My roller skates come to life, whirling loudly on concrete before drowning out to the murderous symphony of shotgun blasts and rocket explosions. I spin to avoid a hail of bullets, latch my skates onto a rail, and then flip through the air, my guns blazing as I perform a flashy trick to bring the crowd to its feet. I hope this run creates a big enough death combo to reach a high score and unlock the next stage, where more powerful weapons and foes await. This is Rollerdrome, a skating-shooter that blends the trick system of Tony Hawk’s Pro Skater with the kill chains of Doom 2016 to create an exciting dystopian experience that makes you feel like a god on wheels.

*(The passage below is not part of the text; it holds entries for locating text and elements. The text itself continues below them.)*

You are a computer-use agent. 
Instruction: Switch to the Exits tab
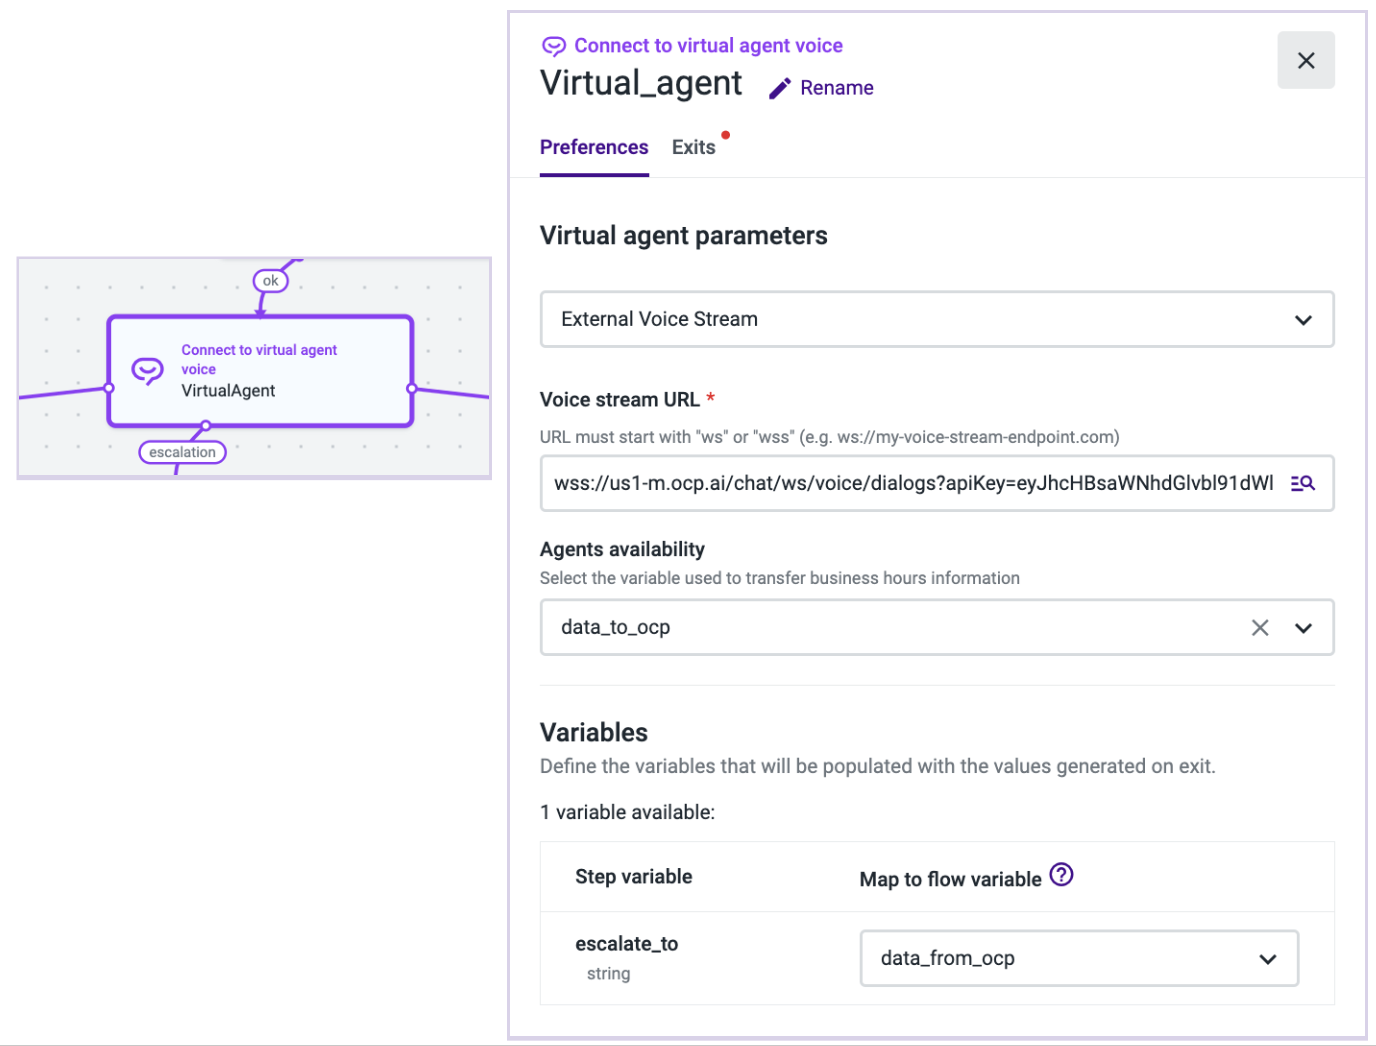[693, 148]
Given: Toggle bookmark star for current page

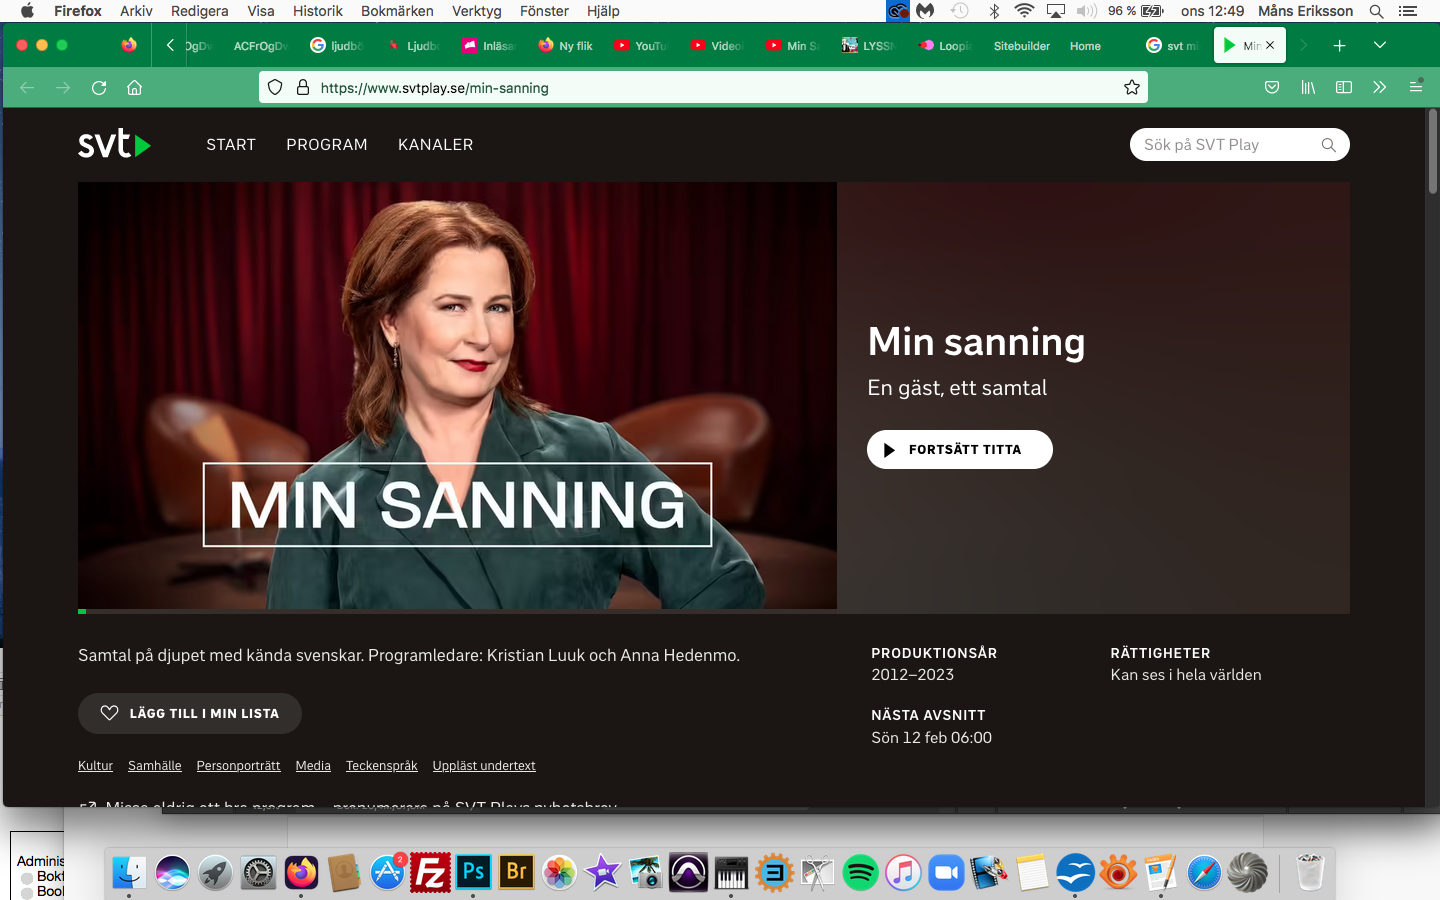Looking at the screenshot, I should [1132, 87].
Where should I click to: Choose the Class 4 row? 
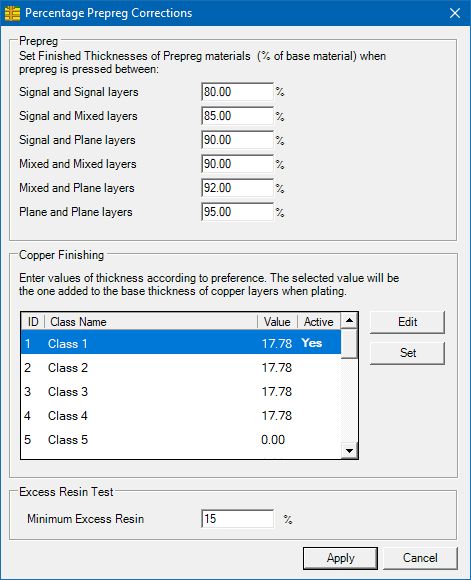[x=181, y=416]
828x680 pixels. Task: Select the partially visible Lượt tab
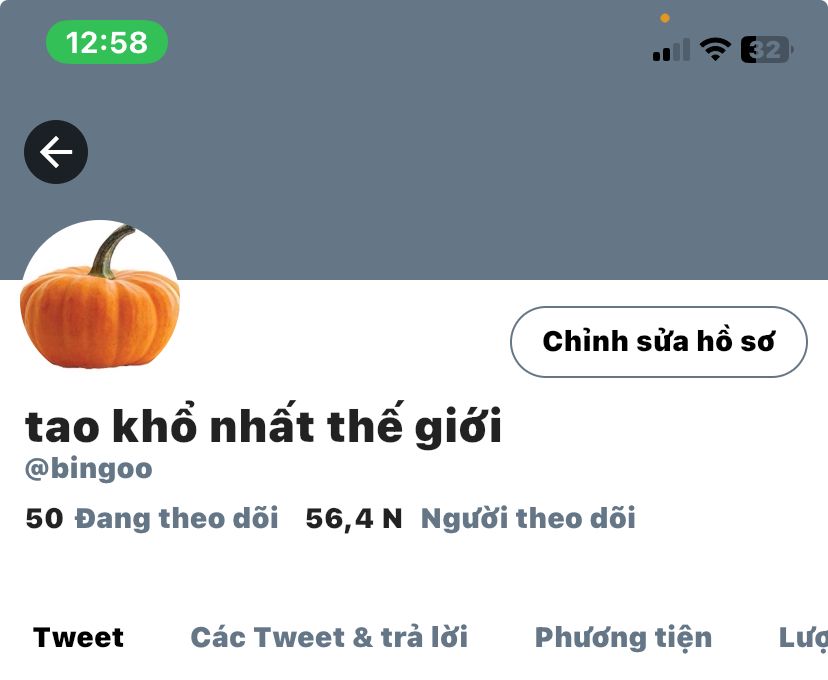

Roll7, the team behind the OlliOlli series, is locked in on every aspect of this game, delivering enticing skating freedom, challenges that require devotion, comic-book visuals that leap off the screen, and a fascinating science-fiction vision stripped right out of 1970s cinema. Rollerdrome is a love letter to James Caan’s classic film Rollerball, following the same theme of corporations ruling the planet and using the poor as contestants in a blood sport. Even the skaters’ uniforms are similar in design and color. The retro vibe and inspirations work well to create a fascinating backdrop to skate to. When playing Rollerdrome, the comparison points to other games and entertainment are crystal clear, but they unite to create something unique.
The concept of the gameplay is simple: Skate or die. If you stop moving, a sniper will pick you off, or a mech will blow you to kingdom come. You travel the globe to different arenas, each designed like a skate park with a sea of ramps and rails to help you gain speed and soar. You use these playgrounds to earn advantage points to attack militant groups hired by mega-corporations. They are disposable and are here to highlight the skills of the contestants. You assume the role of a rookie named Kara Hassan, who you never get a good look at since her back is always to you and she’s wearing a helmet, but her skills are undeniable and, more importantly, great fun to display.

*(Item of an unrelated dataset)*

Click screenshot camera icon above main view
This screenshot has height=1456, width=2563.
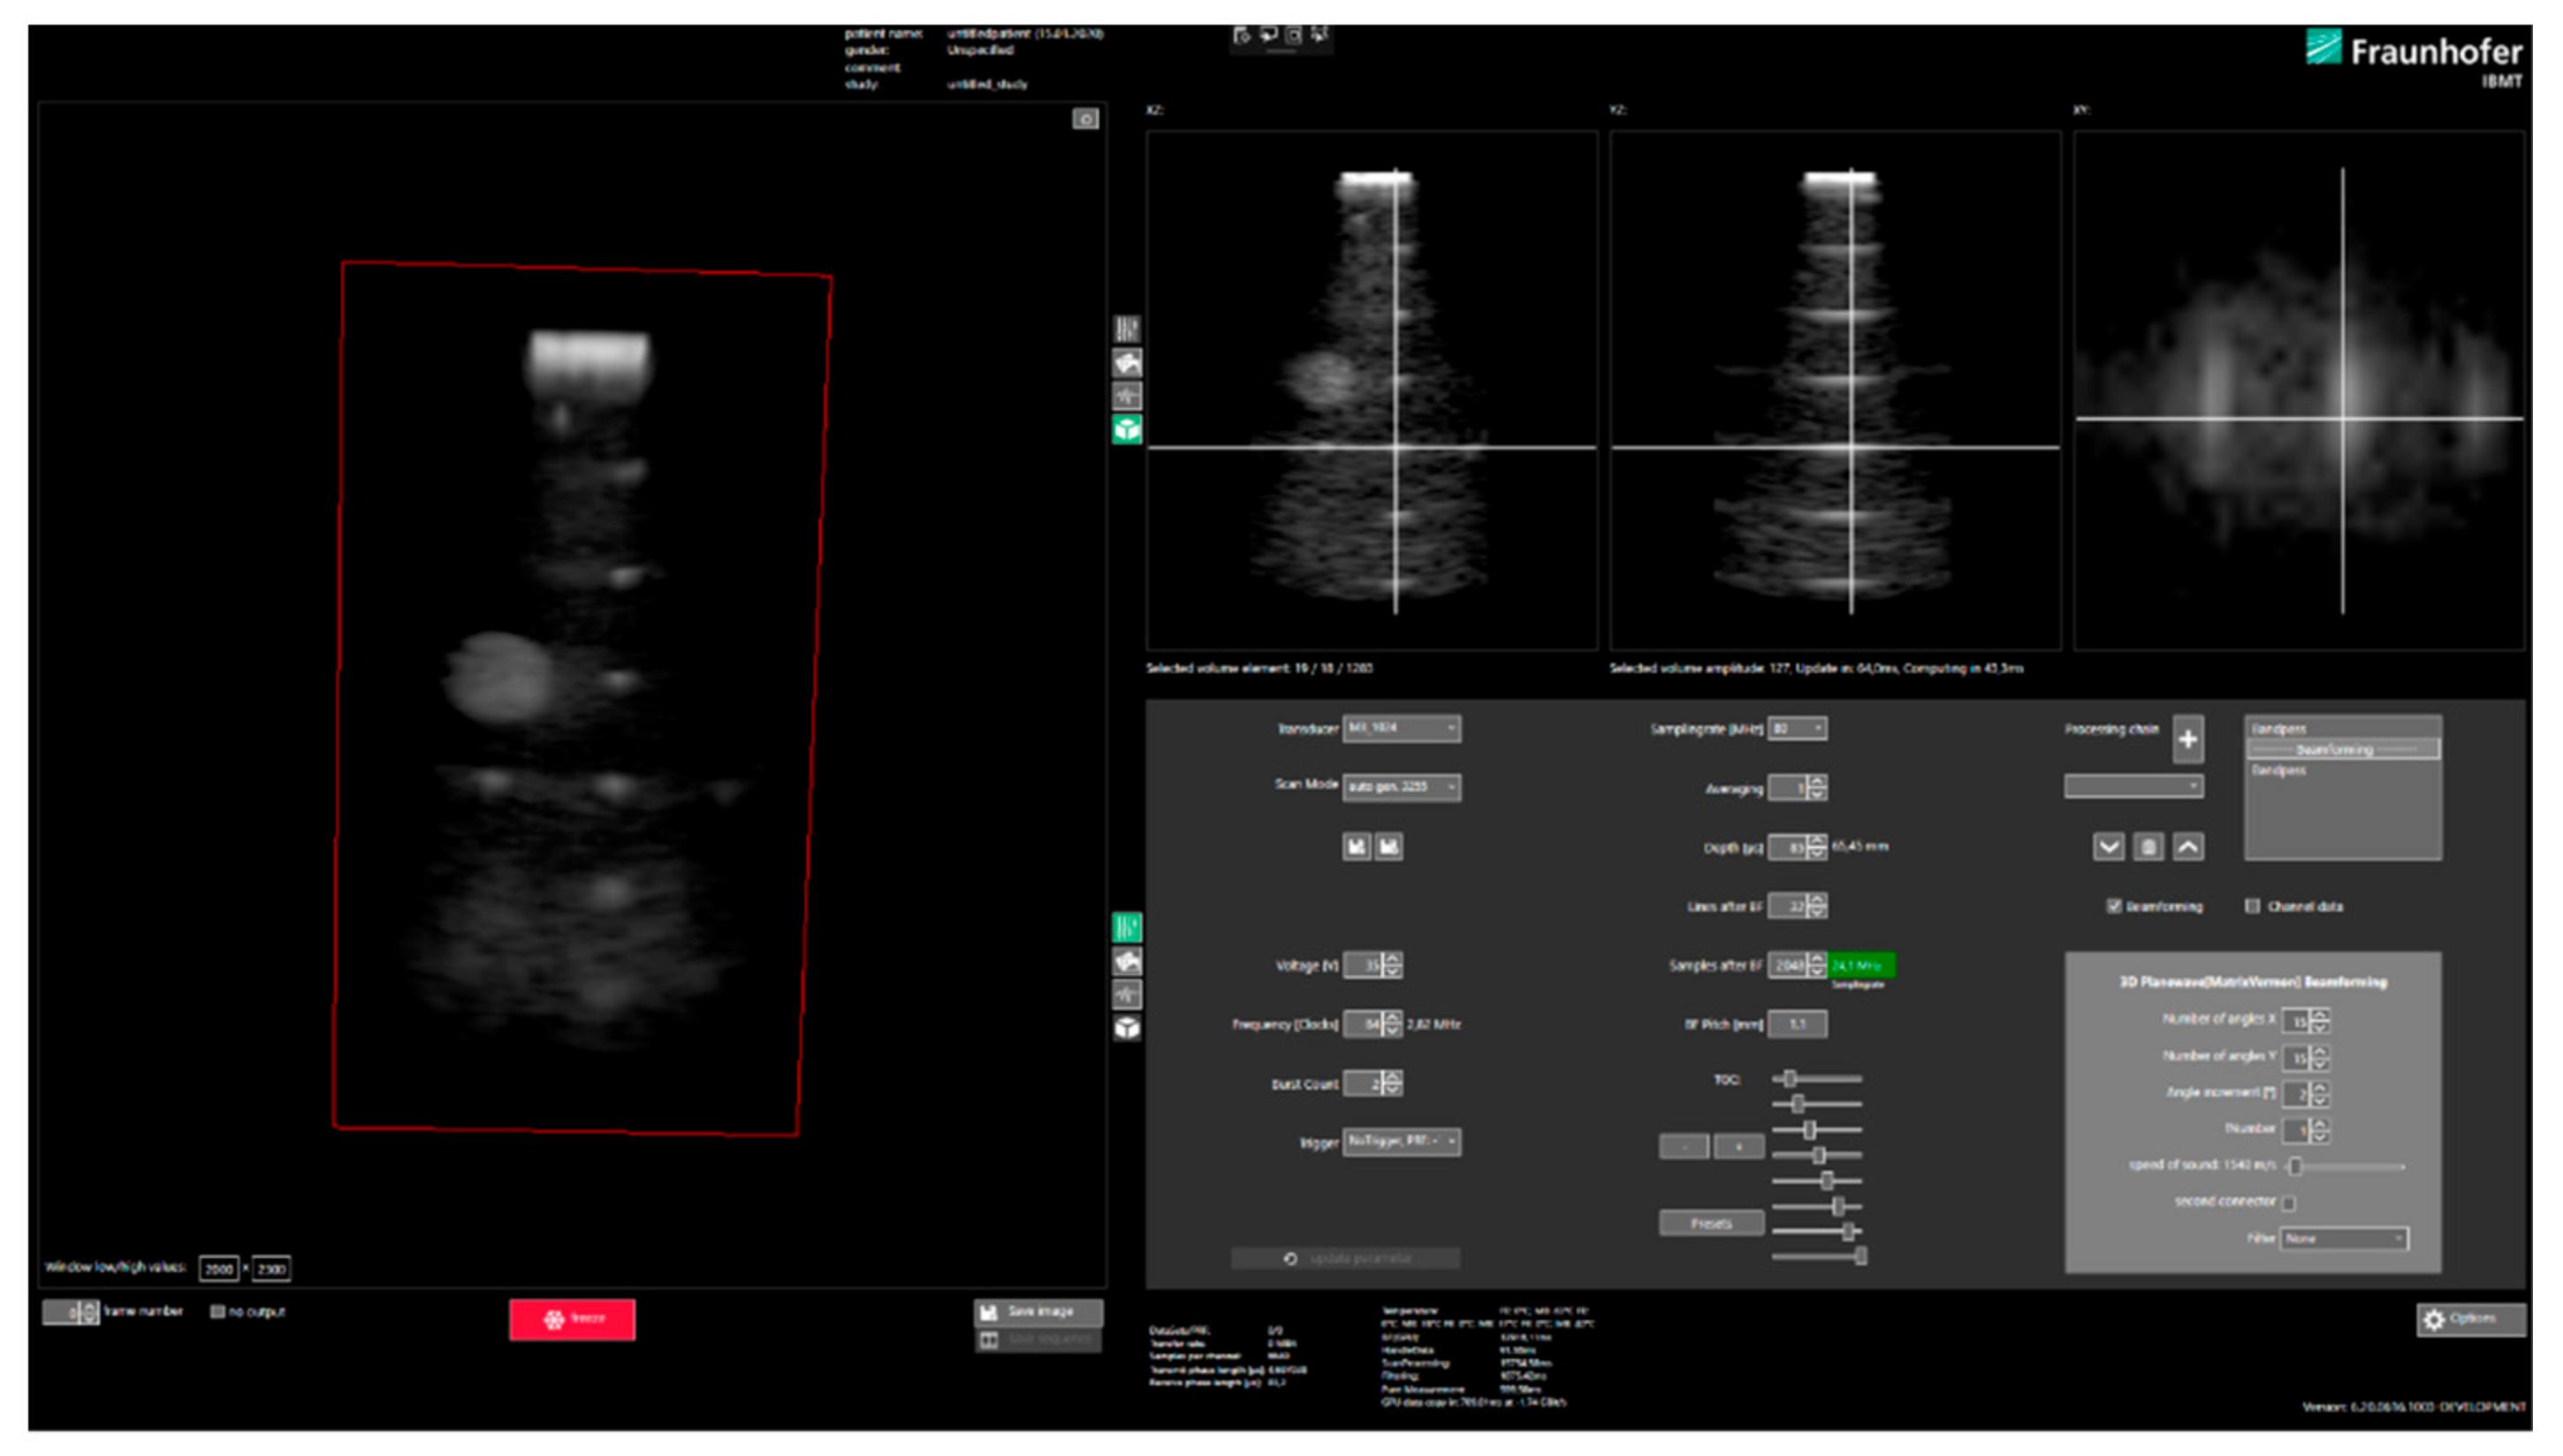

When Kara rips into an area, chaos hits to thunderous applause and doesn’t relent until the last body collapses to the floor. Her movements are swift and fluid, and the most significant actions are easy to perform, such as launching off a half pipe or spinning through the air while simultaneously firing a machinegun. Roll7 did a phenomenal job with the controls, making them intuitive to the point that they quickly become muscle memory and don’t require much more than a single button press. The timing windows for specific moves are also fantastic, making evading sniper fire not just a cinch but an integral part of the combo system. If you can perform a perfect evade, your point total ticks up.
In the first few levels, I skated with the sole intent of winning and moving on to the next stage. But the game’s progression system requires more than this. To reach the second tier of stages, Kara must first complete a specific number of mini objectives. These tasks range from achieving high scores to downing specific enemy types in particular ways. These goals are Pro Skater-like but do lead to some frustration if you don’t want to try your hand in the same battles numerous times.
I felt a little frustration in the later levels, yet I adored how the challenges pushed me to find and execute huge combo strings to reach higher scores. The combo meter multiplier only advances on kills, so you must figure out how to reach and kill enemies in a timely order. These foes spawn across the arena, and your ammo reserve only replenishes when you perform tricks, so you are constantly trying to dazzle the crowd or down an adversary. It’s a phenomenal mix of two distinct gaming disciplines. The gunplay fits nicely with the skating, thanks to one of the most generous lock-on targeting systems you’ll see. The focus is on gaining ammo and timing shots, which is fantastic given your character’s breakneck speed and them often being airborne.
The retro sci-fi setting fits the action, but don’t expect much from the story. You’ll hear voices in the locker room that advance specific plot points and gain more insight into the world through notes and newspaper clippings, but they don’t add up to much – all the excitement is in the arena.
Rollerdrome immediately clicked with me, and I ate it all up. As polished and fun as the experience is, it feels like Roll7 is just dipping its toes into the water. I hope this talented studio gets the chance to make a sequel to further flesh out this unique concept with more detail in the story and greater player progression. Regardless, Rollerdrome is a fantastic first foot forward. I adored the campaign gameplay and have a feeling my friend group will use this unique title for late-night scoring competitions.